Como está vivendo a faixa dos 40 anos?
As coisas estão mudando, né? Sigo uma mulher maravilhosa no Instagram, ela já tem 50, e o perfil é todo voltado para falar sobre o etarismo, que assola principalmente as mulheres. Ainda me sinto um pouco moleca. Sou zero procedimentos. Pode ser que sim (faça, no futuro), mas acho tão mais bonito assim. Quando fui a Paris, uau, as pessoas parecem comigo nesse sentido, as mulheres têm rugas. Isso me deu paz. A área em que transito, galera da praia, é mais hippie, mas fico muito chocada, vejo cantoras botando (botox), porque ganham “publi”. Não me oferecem nada, porque acham que sou uma louca rebelde, petista. Mas acho que não vou fazer (procedimentos estéticos), também porque trabalho com meu rosto. Fiz curso de palhaçaria, não dá para mexer na cara, ela é muito forte para a cena. Minhas musas são pessoas que não fazem: Maria Bethânia, PJ Harvey, Patti Smith, Nina Simone. Minha mãe também é mais assim, mais natureba, mas superlinda, sofisticada, chique.

Você namora Thiago Vivas, que é filho de Jerry Adriani. Qual foi a conexão?
Ele é músico e compositor também, participa de três faixas nesse disco, “Leões”, “Zebra” e “Teste psicológico animalesco”. Mas a pesquisa dele é mais de música erudita, faz faculdade, é cabeçudíssimo. Quando Jerry morreu, eu estava com ele, estávamos até na hora da passagem. Quando o conheci, em 2013, não sabia que ele era filho do Jerry, só era um ruivo lindo, maravilhoso. Estamos juntos há dez anos. Ao longo do tempo, fui descobrindo e entendendo minha bissexualidade, e há quase dois anos eu também tenho uma namorada. É tudo entendido, sou uma pessoa que tem um namorado e uma namorada (Katja Taubert, autora da capa de Letrux como mulher girafa e codiretora, com Letrux, do clipe de “As feras, essas queridas”). É moderno, mas ao mesmo tempo também não é. Acho que todo mundo, seja um casal hétero ou homoafetivo, já lidou em algum momento com a situação de amar alguém, mas se sentir atraído por outra pessoa. A maioria das pessoas vive isso clandestinamente ou não vive e sofre por isso e fica pensando: e se…? Cheguei numa fase da vida que não quero mais ficar no “e se?”, nem quero mais fazer nada clandestino.

“Ao longo do tempo, fui descobrindo e entendendo minha bissexualidade”

Eles também namoram entre eles?
(Risos) É mais que eu tenho um namorado e uma namorada. Mas eles são amigos, se amam, são parecidos até. Somos um núcleo familiar, de alguma maneira. Dá confusão, mas namorar uma pessoa só também dá confusão. Que relação não é caótica? Moro com Thithi (Thiago Vivas), e ela mora em São Paulo. Sobre o que eles fazem ou não, prefiro não saber. Tenho essa teoria, o fantasma na minha cabeça é menor do que a realidade. São novas tentativas. Sempre tive uma vida mais tradicional, e de repente tive um despertar, de querer tentar outra abordagem do afeto. Temos momentos de tensão, mas também momentos de sonho, que coisa linda, gente. Estamos tentando.
● ● ● ●
_Tarefas obrigatórias:_
a) De acordo com a entrevista, em que ano a entrevistada conheceu Thiago Vivas?
b) Diga se cada afirmação concorda com a entrevista, respondendo sim ou não e citando as palavras decisivas do texto: (i) A entrevistada mora com Thiago Vivas. (ii) A namorada da entrevistada mora no Rio de Janeiro. (iii) A entrevistada já fez procedimentos estéticos.
c) Transcreva da entrevista o trecho que começa nas palavras “Eles também namoram” e termina depois de “gente. Estamos tentando.”.

_Dados fornecidos:_
● ● ● ●
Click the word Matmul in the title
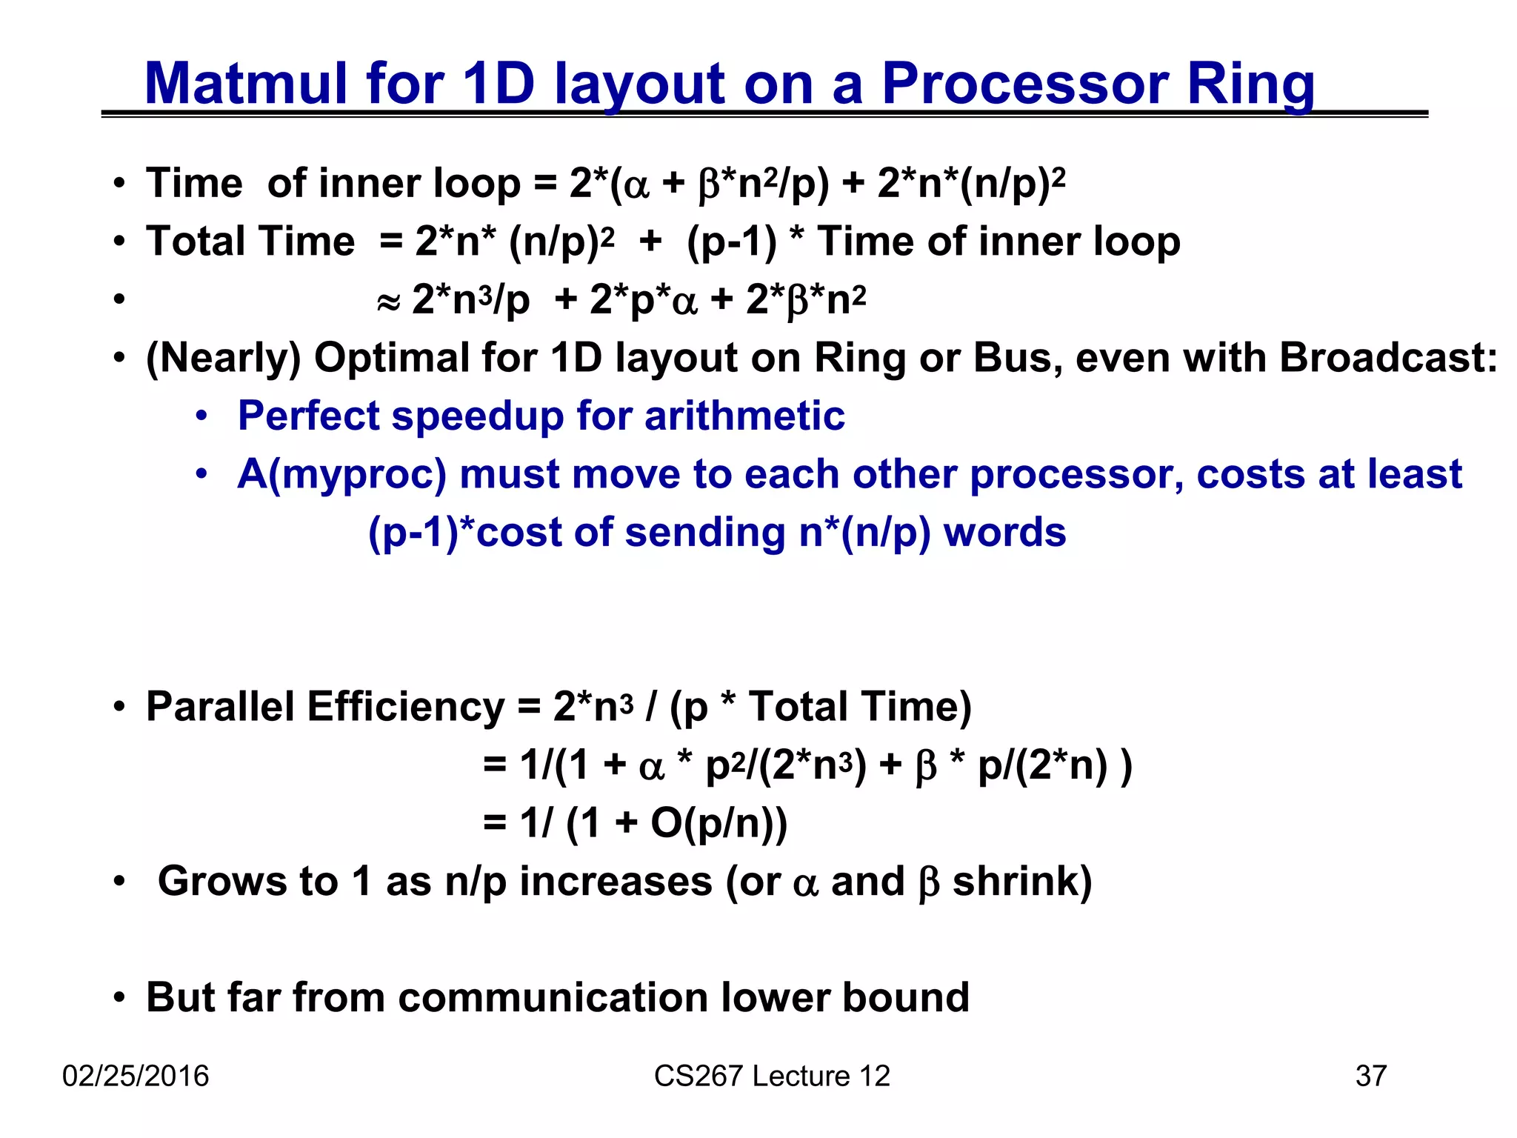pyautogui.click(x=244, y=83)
● ● ● ●
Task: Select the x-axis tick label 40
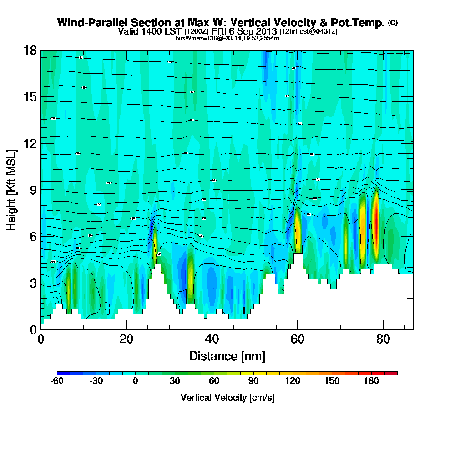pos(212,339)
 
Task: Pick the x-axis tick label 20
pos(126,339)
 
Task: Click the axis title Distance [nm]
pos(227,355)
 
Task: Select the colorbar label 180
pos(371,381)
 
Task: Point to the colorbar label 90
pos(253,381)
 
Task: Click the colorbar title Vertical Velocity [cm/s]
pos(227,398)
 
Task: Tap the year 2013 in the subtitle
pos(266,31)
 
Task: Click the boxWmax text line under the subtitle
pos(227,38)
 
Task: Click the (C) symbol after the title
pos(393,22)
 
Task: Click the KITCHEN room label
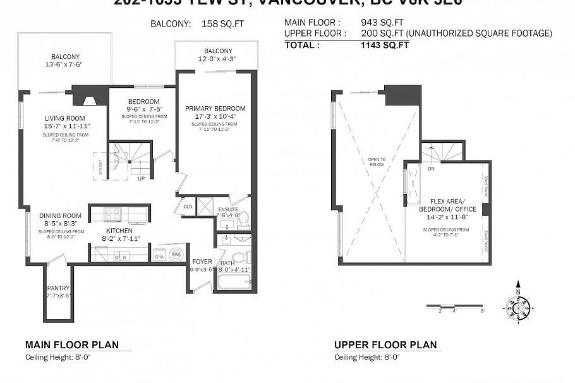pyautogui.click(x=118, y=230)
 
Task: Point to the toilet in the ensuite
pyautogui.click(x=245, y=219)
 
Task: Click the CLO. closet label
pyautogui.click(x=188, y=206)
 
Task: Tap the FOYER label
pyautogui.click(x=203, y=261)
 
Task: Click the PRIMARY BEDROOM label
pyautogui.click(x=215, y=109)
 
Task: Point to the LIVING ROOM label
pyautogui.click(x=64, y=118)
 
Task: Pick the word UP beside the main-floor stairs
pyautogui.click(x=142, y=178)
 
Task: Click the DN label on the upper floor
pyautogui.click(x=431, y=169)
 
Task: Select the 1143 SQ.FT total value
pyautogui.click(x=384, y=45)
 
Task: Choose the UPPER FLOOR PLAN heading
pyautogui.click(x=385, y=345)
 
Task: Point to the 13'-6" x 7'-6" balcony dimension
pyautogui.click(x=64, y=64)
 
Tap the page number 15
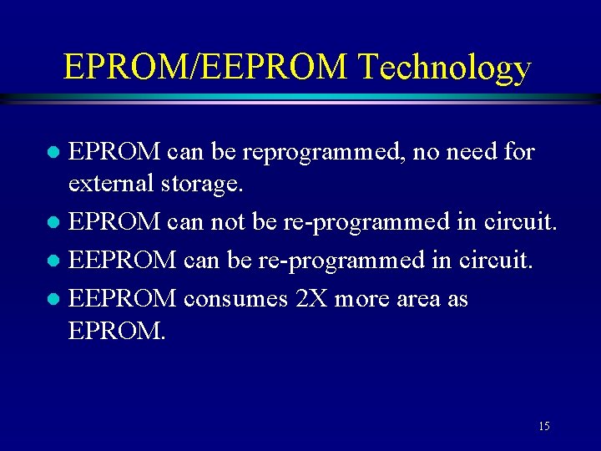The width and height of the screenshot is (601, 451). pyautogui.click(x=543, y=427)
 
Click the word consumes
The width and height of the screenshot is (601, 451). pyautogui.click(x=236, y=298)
● ● ● ●
_Respostas:_
a) Em 2013.

b)
(i) Sim: “Moro com Thithi (Thiago Vivas)”.
(ii) Não: “ela mora em São Paulo”.
(iii) Não: “Sou zero procedimentos.”

c)
Eles também namoram entre eles?
(Risos) É mais que eu tenho um namorado e uma namorada. Mas eles são amigos, se amam, são parecidos até. Somos um núcleo familiar, de alguma maneira. Dá confusão, mas namorar uma pessoa só também dá confusão. Que relação não é caótica? Moro com Thithi (Thiago Vivas), e ela mora em São Paulo. Sobre o que eles fazem ou não, prefiro não saber. Tenho essa teoria, o fantasma na minha cabeça é menor do que a realidade. São novas tentativas. Sempre tive uma vida mais tradicional, e de repente tive um despertar, de querer tentar outra abordagem do afeto. Temos momentos de tensão, mas também momentos de sonho, que coisa linda, gente. Estamos tentando.